British-American economist Angus Deaton, who today was named this year’s winner of the Nobel Memorial Prize in Economic Sciences, stands out in the rarefied world of academic economics because of his insistence that in addressing problems like poverty and inequality, researchers need to, in a sense, get their hands dirty.
Much economic research is built on the foundation of complex models, in which the human actors are idealized model consumers, automatically making the kinds of choices that economists think they ought to, or are likely to, make. One of Deaton’s great insights was that, when it comes to measuring the economic wellbeing of a population, it is essential to drill down and understand individual choices about consumption as much as possible. In other words, its’ important to look at what people actually spend their money on rather than top-down measures of income distribution.
Fellow economist Tyler Cowen, of George Mason University, called the Nobel Committee’s decision “brilliant.”
“'Understanding what economic progress really means’ I would describe as his core contribution, and analyzing development from the starting point of consumption rather than income is part of his vision,” Cowen writes. “That includes looking at calories, life expectancy, health, and education as part of living standards in a fundamental way.”

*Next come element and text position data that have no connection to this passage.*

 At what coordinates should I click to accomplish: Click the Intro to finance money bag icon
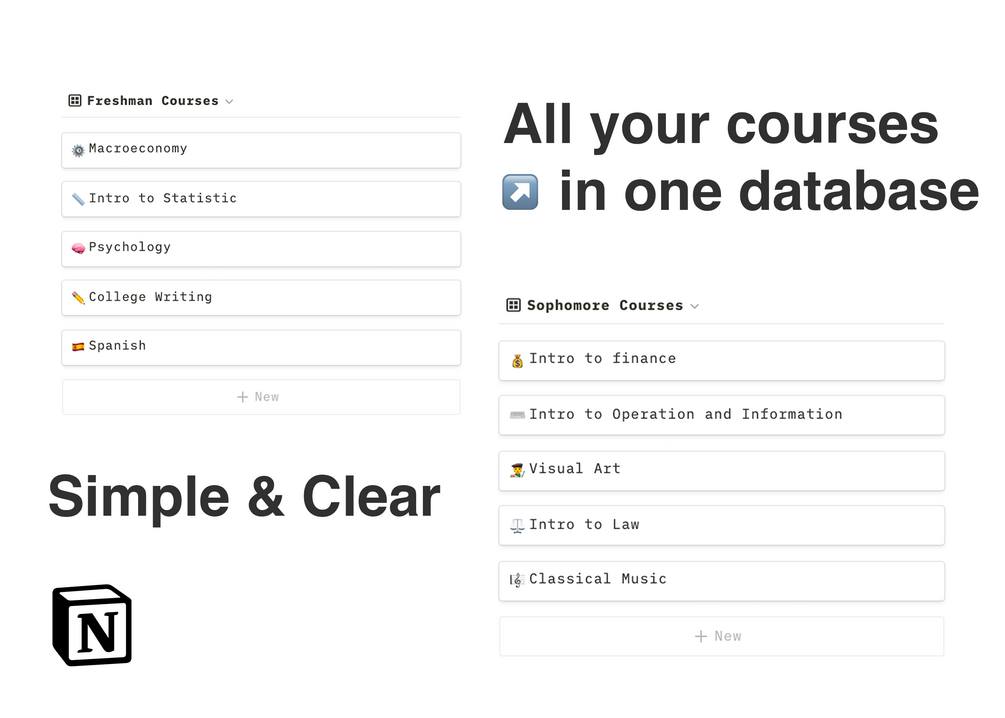coord(517,361)
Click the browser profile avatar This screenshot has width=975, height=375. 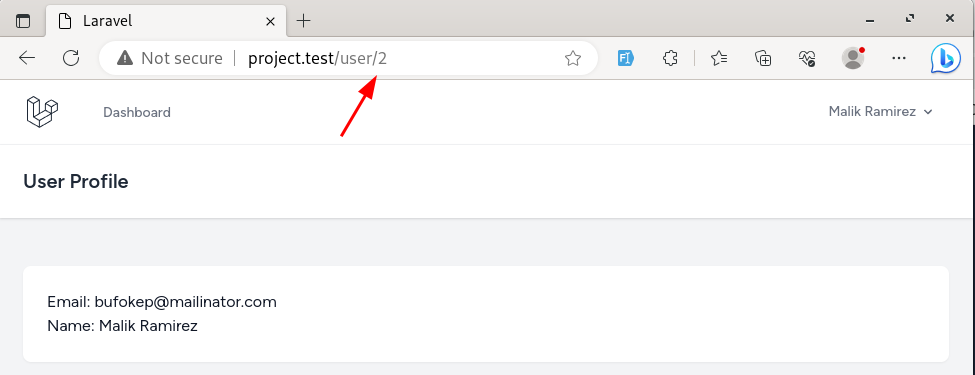point(853,58)
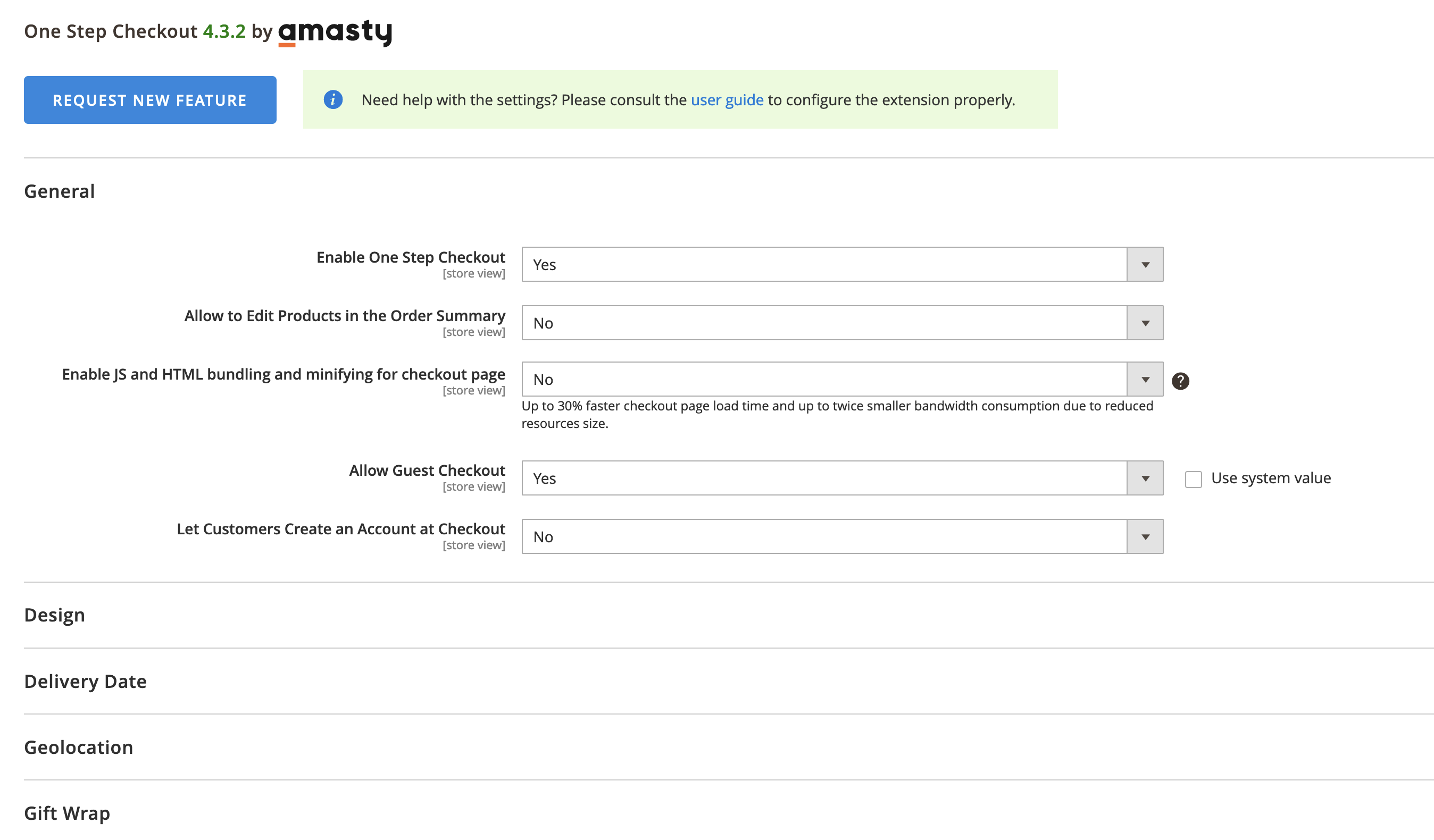The image size is (1434, 840).
Task: Click arrow of Create an Account dropdown
Action: click(1145, 537)
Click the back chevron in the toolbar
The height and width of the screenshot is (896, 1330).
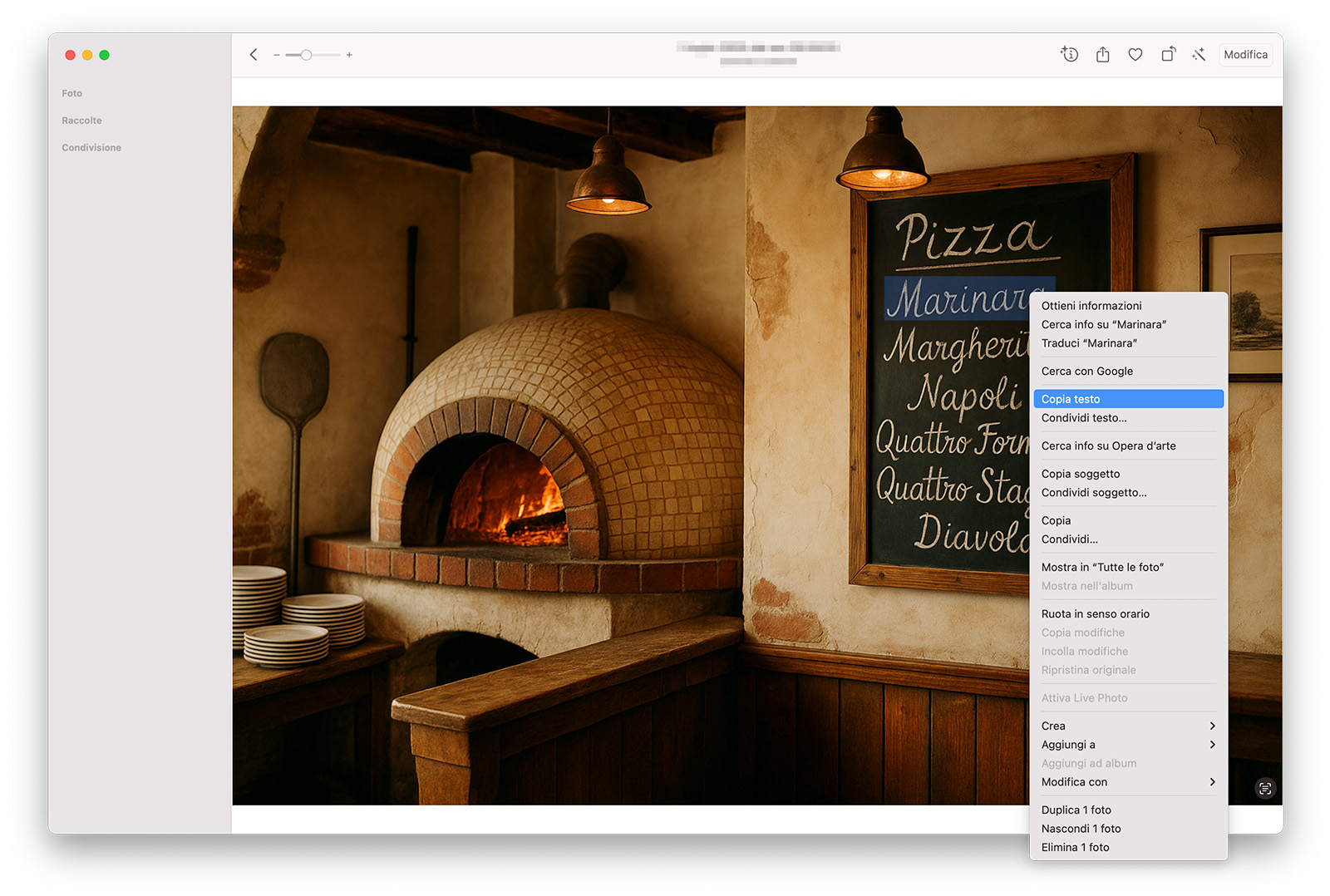[x=254, y=55]
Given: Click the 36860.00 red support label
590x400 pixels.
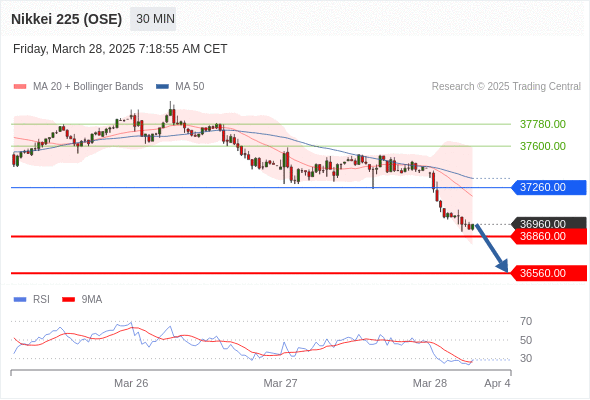Looking at the screenshot, I should click(x=549, y=236).
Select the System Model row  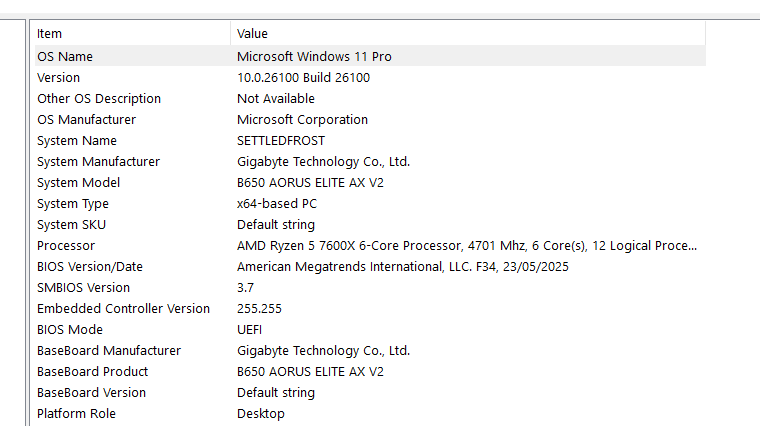(78, 183)
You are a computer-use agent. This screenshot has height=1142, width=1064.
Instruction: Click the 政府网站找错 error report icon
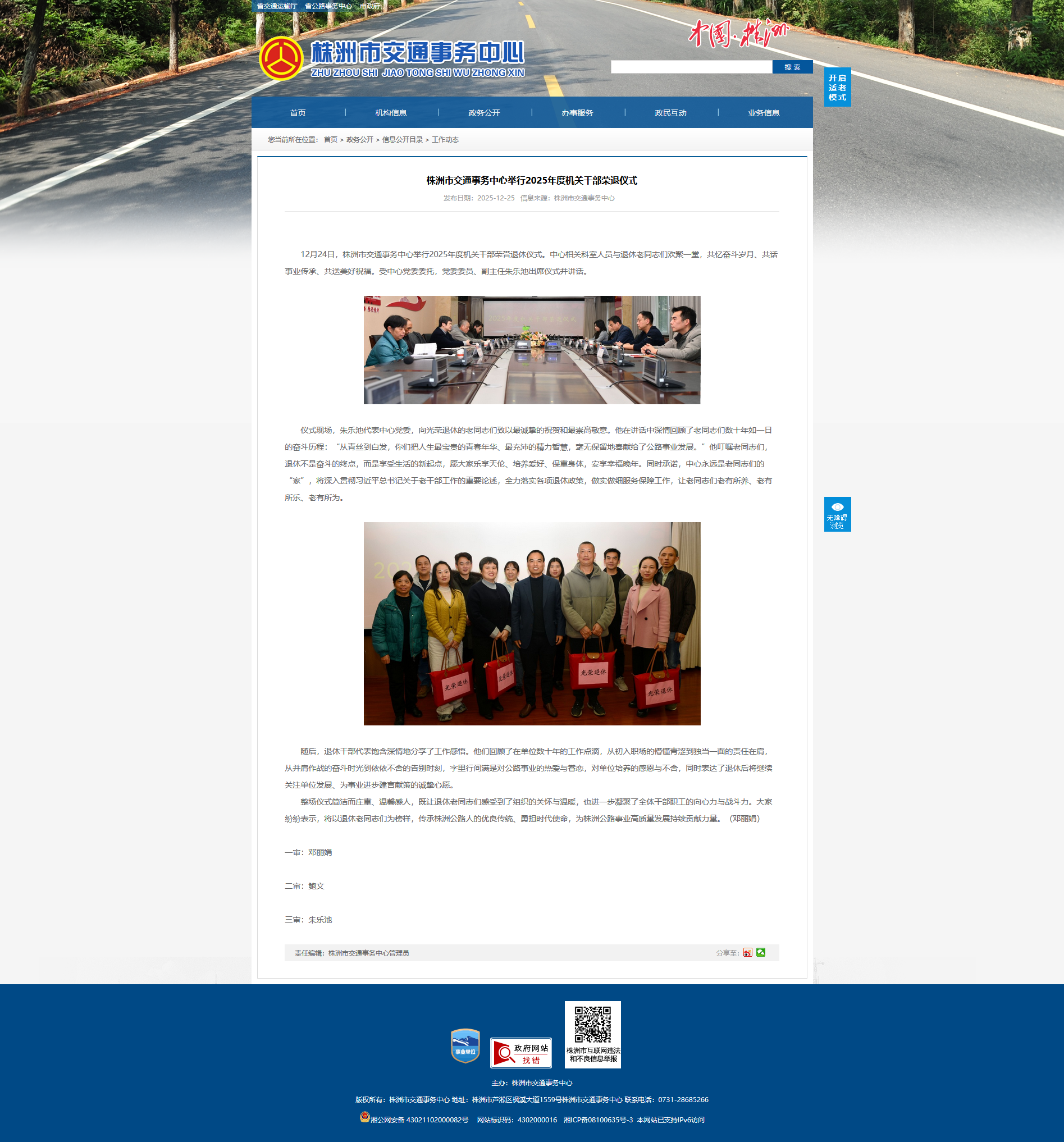[520, 1053]
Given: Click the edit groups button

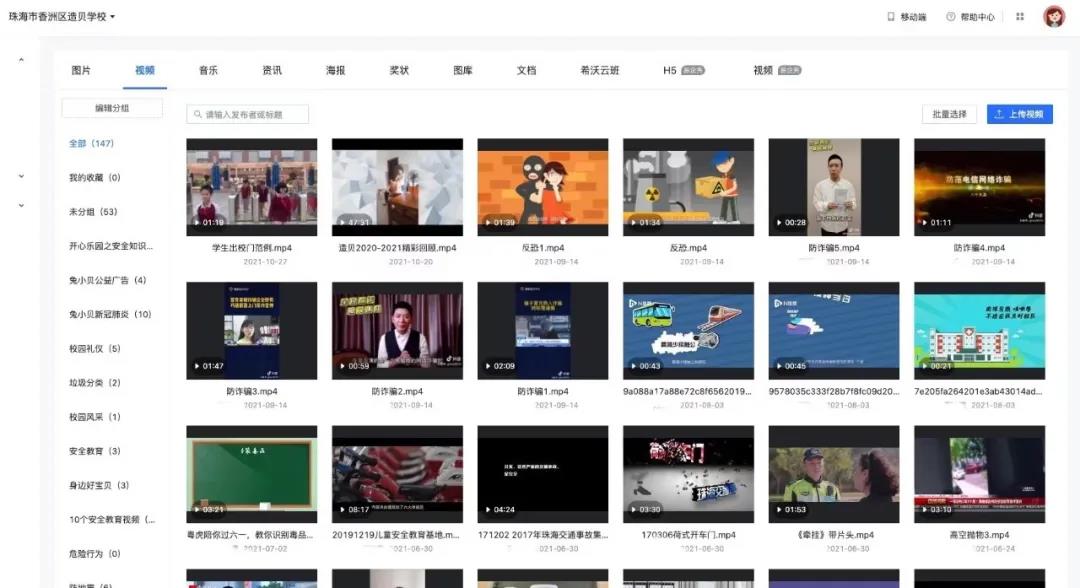Looking at the screenshot, I should point(112,108).
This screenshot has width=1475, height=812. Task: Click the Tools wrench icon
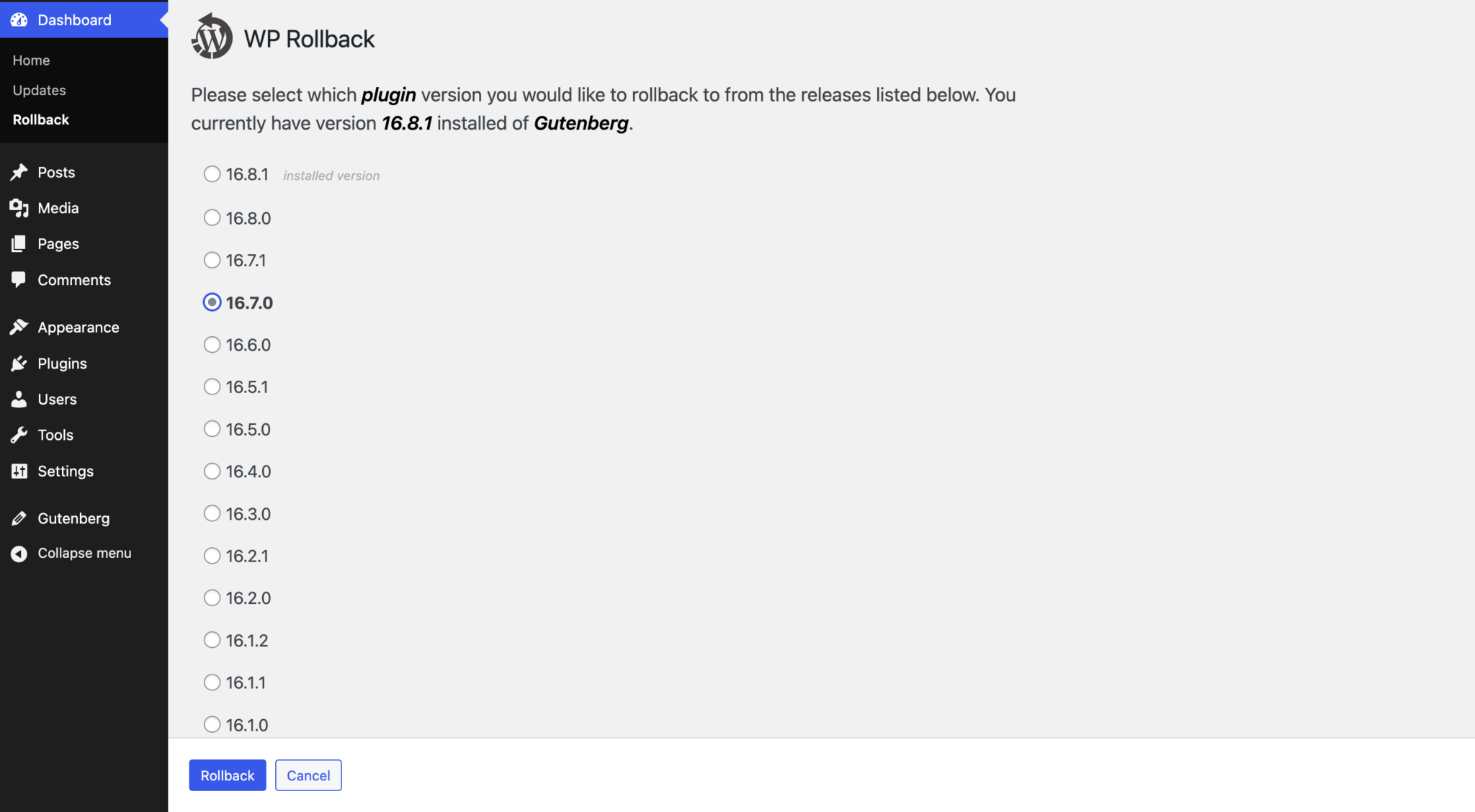pyautogui.click(x=19, y=435)
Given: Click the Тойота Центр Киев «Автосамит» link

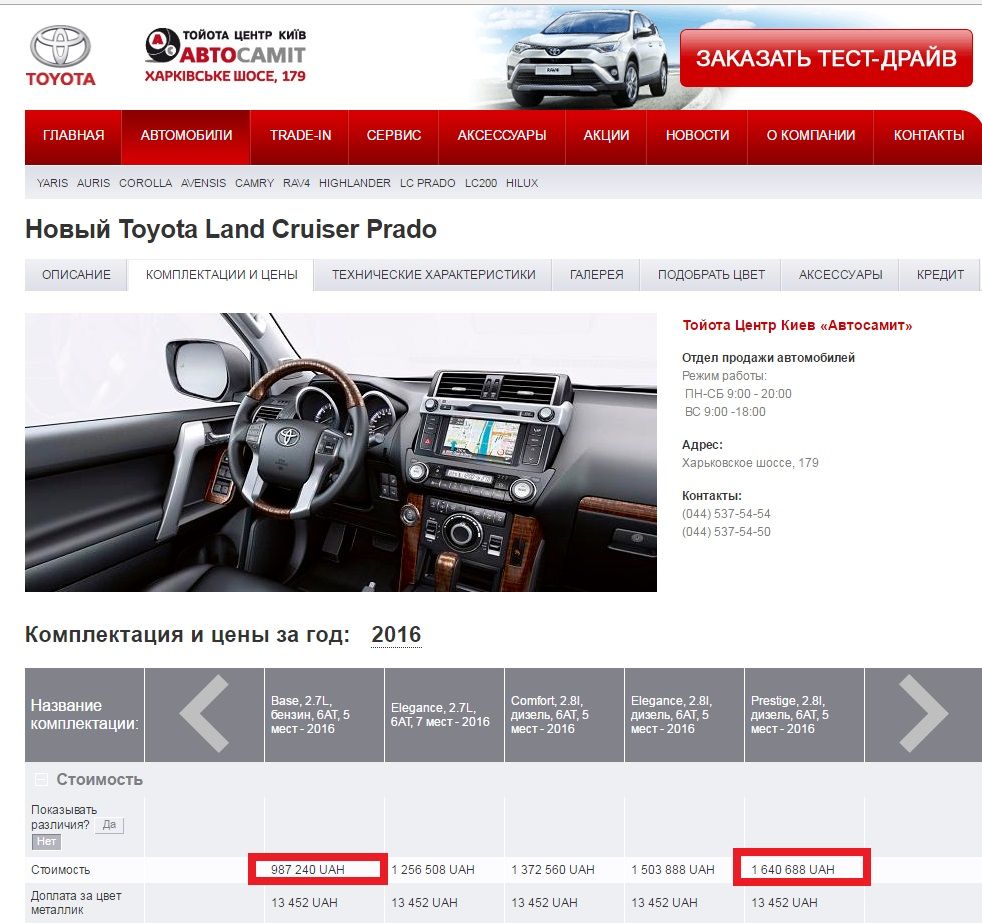Looking at the screenshot, I should [x=797, y=326].
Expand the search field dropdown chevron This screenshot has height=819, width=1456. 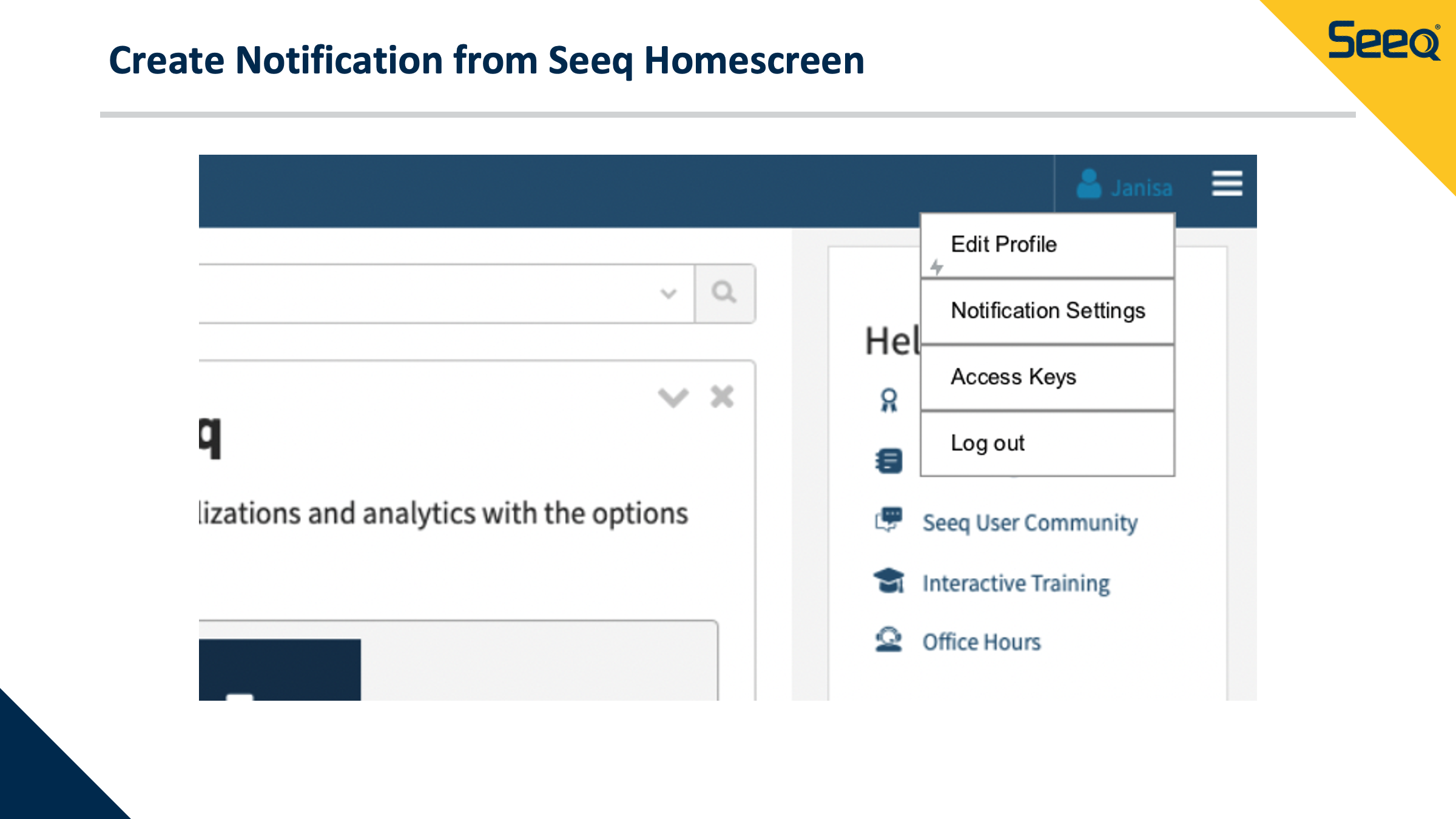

He adds, “Think of Deaton as an economist who looks more closely at what poor households consume to get a better sense of their living standards and possible paths for economic development. He truly, deeply understands the implications of economic growth, the benefits of modernity, and political economy.”
Deaton has focused much of his research on developing countries, but has also done considerable analysis of poverty and inequality in the U.S., his adopted country. (Deaton holds dual British and U.S. citizenship.) In the U.S., he has helped cement the usefulness of household survey data — information gathered from talking to thousands of individual consumers about their spending and general welfare — as a means of understanding the population’s overall welfare.
His work has had enormous influence in the U.S., particularly among those who study how economic policy, particularly programs designed to aid the poor, actually work.
Generally a cautious optimist about the progress being made to pull people out of poverty, Deaton has, however, offered sharp criticism of the U.S. economic system, doing research that revealed, for instance, how the “equality of opportunity” that many politicians like to believe exists here is an illusion.
“There is much to be said for equality of opportunity, and for not penalizing people for the success that comes from their own hard work,” Deaton wrote in his 2013 book, The Great Escape. He added:
“Yet, compared with other rich countries, and in spite of the popular belief in the American dream that anyone can succeed, the United States is in fact not particularly good at actually delivering equal opportunities.
“One way of measuring equality of opportunity is to look at the correlation between earnings of fathers and sons. In a completely mobile society, with perfect equality of opportunity, your earnings should be unrelated to what your father earned; by contrast, in a hereditary caste society, in which jobs are handed from one generation to the next, the correlation would be 1.
“In the United States, the correlation is 0.5, which is the highest of the OECD countries and is exceeded only by those of China and a handful of countries where there appears to be the least equality of opportunity.”
Deaton’s sense of the usefulness of traditional economic thought in terms of addressing poverty might best be summed up in his dismissal of what economists call “Pareto principle” economics. A “Pareto improvement” in an economy is one that makes someone better off without making anyone else worse off. A “Pareto optimal” system is an economy in which you cannot change the distribution of resources without making someone worse off.
“There is nothing wrong with the Pareto principle, and we should not be concerned over others' good fortune if it brings no harm to us,” Deaton writes. “The mistake is to apply the principle to only one dimension of wellbeing — money — and to ignore other dimensions, such as the ability to participate in a democratic society, to be well educated, to be healthy, and not to be the victim of others' search for enrichment.”